"It is more than my share," she said, almost oppressed by all these evidences of her prosperity, and thinking of her mother's different lot. "It doesn't seem fair, Kingscote."

"It is not fair," he replied. "But that is not your fault, nor mine. We are not going to keep it all to ourselves, you and I—because a king happened to fall in love with one of our grandmothers, who was no better than she should be—which is our title to be great folks, I believe. We are going to let other people have a share. But just for a little while we'll be selfish, Elizabeth; it's a luxury we don't indulge in often."

So he led her into the beautiful house, after giving her a solemn kiss upon the threshold; and passing through the great hall, she was taken to a vast but charming bedroom that had been newly fitted up for her on the ground floor, and thence to an adjoining sitting-room, looking out upon a shady lawn—a homely, cosy little room that he had himself arranged for her private use, and which no one was to be allowed to have the run of, he told her, except him.

"I want to feel that there is one place where we can be together," he said, "whenever we want to be together, sure of being always undisturbed. It won't matter how full the house is, nor how much bustle and business goes on, if we can keep this nest for ourselves, to come to when we are tired and when we want to talk. It is not your boudoir, you know—that is in another place—and it is not your morning room; it is a little sanctuary apart, where nobody is to be allowed to set foot, save our own two selves and the housemaid."

"It shall be," said his wife, with kindling eyes. "I will take care of that."

"Very well. That is a bargain. We will take possession to-night. We will inaugurate our occupation by having our tea here. You shall not be fatigued by sitting up to dinner—you shall have a Myrtle Street tea, and I will wait on you."

She was placed in a deep arm-chair, beside a hearth whereon burned the first wood fire that she had seen since she left Australia—billets of elm-wood split from the butts of dead and felled giants that had lived their life out on the Yelverton acres—with her feet on a rug of Tasmanian opossum skins, and a bouquet of golden wattle blossoms (procured with as much difficulty in England as the lilies of the valley had been in Australia) on a table beside her, scenting the room with its sweet and familiar fragrance. And here tea was brought in—a dainty little nondescript meal, with very little about it to remind her of Myrtle Street, save its comfortable informality; and the servant was dismissed, and the husband waited upon his wife—helping her from the little savoury dishes that she did not know, nor care to ask, the name of—pouring the cream into the cup that for so many years had held her strongest beverage, dusting the sugar over her strawberries—all the time keeping her at rest in her soft chair, with the sense of being at home and in peace and safety under his protection working like a delicious opiate on her tired nerves and brain.

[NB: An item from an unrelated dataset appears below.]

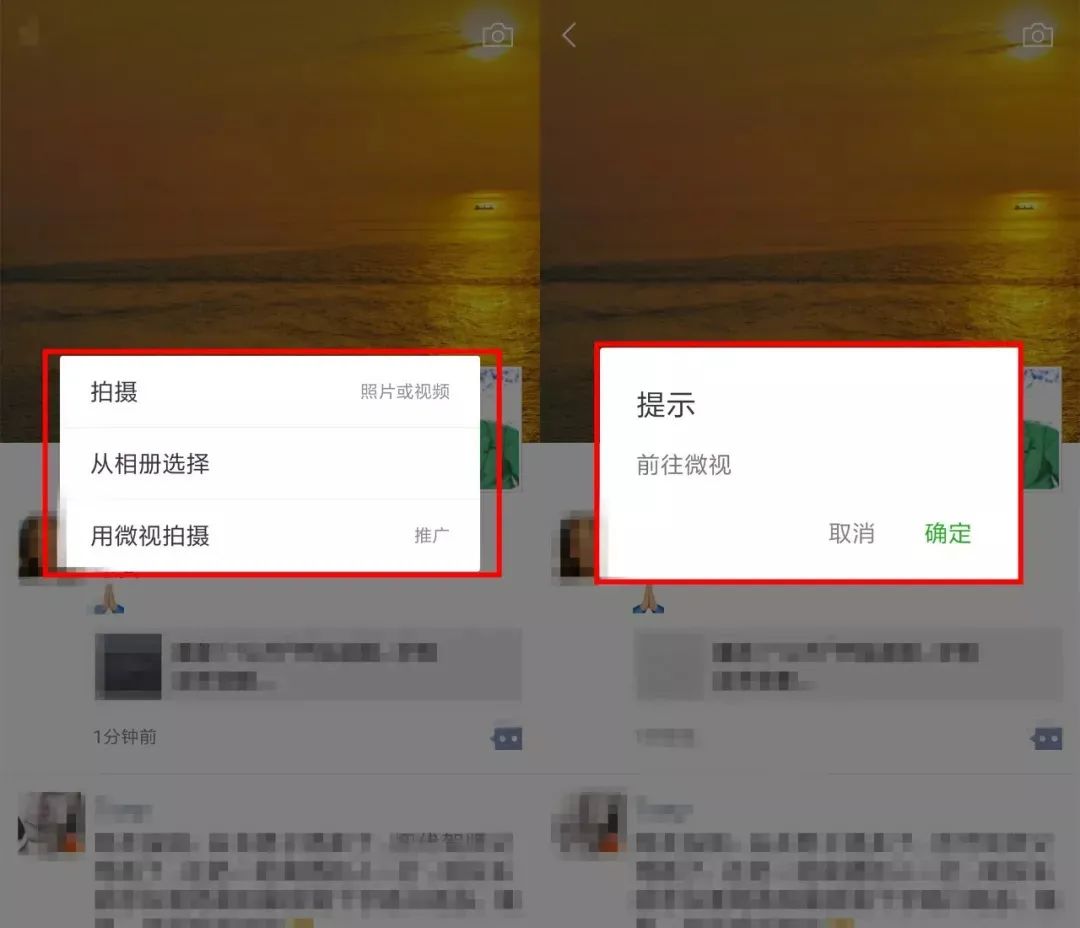Select the 拍摄 menu option

click(x=270, y=391)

This was how they came to Yelverton. And for some days thereafter they indulged in the luxury of selfishness—they took their happiness in both hands, and made all they could of it, conscious they were well within their just rights and privileges—gaining experiences that all the rest of their lives would be the better for, and putting off from day to day, and from week to week, that summons to join them, which the matron and girls in London were ready to obey at a moment's notice. Husband and wife sat in their gable room, reading, resting, talking, love-making. They explored all the nooks and corners of their old house, investigated its multifarious antiquities, studied its bygone history, exhumed the pathetic memorials of the Kingscote and Elizabeth whose inheritance had come to them in so strange a way. They rambled in the beautiful summer woods, she with her needlework, he with his book—sometimes with a luncheon basket, when they would stay out all day; and they took quiet drives, all by themselves in a light buggy, as if they were in Australia still—apparently with no consciousness of that toiling and moiling world outside their park-gates which had once been of so much importance to them. And then one day Elizabeth complained of feeling unusually tired. The walks and drives came to an end, and the sitting-room was left empty. There was a breathless hush all over the great house for a little while; whispers and rustlings to and fro; and then a little cry—which, weak and small as it was, and shut in with double doors and curtains, somehow managed to make itself heard from the attic to the basement—announced that a new generation of Yelvertons of Yelverton had come into the world.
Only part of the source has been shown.